Momennya hampir sama: ada krisis, ada ketimpangan, ada ketidakpercayaan pada elite politik lama. Kehadiran sosok progresif dapat menjadi harapan, tetapi juga dapat menjadi pintu bagi konsentrasi kuasa yang berbahaya.
Karena itu, yang harus dijaga bukan hanya apa yang diperjuangkan, tetapi bagaimana perjuangan itu dilakukan. Apakah kebijakan yang diusulkan berbasis deliberasi publik? Apakah keputusan diambil melalui partisipasi warga? Apakah kebijakan berkelanjutan atau hanya reaksi sesaat terhadap kemarahan sosial? Kemenangan progresif hanya bermakna bila ia membangun institusi, bukan hanya dukungan pada figur.

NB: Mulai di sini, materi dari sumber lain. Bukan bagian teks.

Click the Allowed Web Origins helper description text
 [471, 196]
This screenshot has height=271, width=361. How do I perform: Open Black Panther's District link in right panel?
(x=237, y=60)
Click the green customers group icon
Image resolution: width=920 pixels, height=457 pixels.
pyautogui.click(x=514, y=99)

Pelajaran untuk politik Indonesia
Indonesia berada dalam situasi yang tidak sangat berbeda. Kita juga menghadapi krisis biaya hidup di perkotaan, ketimpangan ekonomi yang menajam, dan kelelahan publik terhadap politik transaksional yang pragmatis. Namun yang belum kita miliki adalah keberanian membangun politik kewargaan yang bertumpu pada hak-hak sosial.
Kita sering membicarakan demokrasi dalam bahasa prosedural, tetapi jarang membicarakannya dalam bahasa kesejahteraan. Mamdani memberi contoh bahwa demokrasi bukan hanya soal pemilihan umum dan rotasi kekuasaan, tetapi tentang bagaimana negara menjamin rumah terjangkau, transportasi publik yang layak, akses kesehatan, dan ruang hidup yang manusiawi.
Inilah yang seharusnya menjadi pembelajaran paling penting: demokrasi hanya bermakna sejauh ia menjaga martabat warga, bukan hanya martabat institusi. Kemenangan Zohran Mamdani bukan hanya kemenangan satu figur atau satu komunitas.
Ia adalah penanda bahwa politik kewargaan, politik yang berbicara tentang hak dasar dan keberlanjutan sosial, sedang mencari jalannya kembali di tengah dominasi pasar dan perhitungan elite. Namun harapan itu harus dibarengi kewaspadaan agar gerakan progresif tidak berubah menjadi populisme emosional.
Ujungnya, pertaruhan politik bukan soal siapa yang menang, tetapi pada sejauh mana kemenangan itu mampu menghadirkan ruang hidup yang lebih layak bagi semua warga.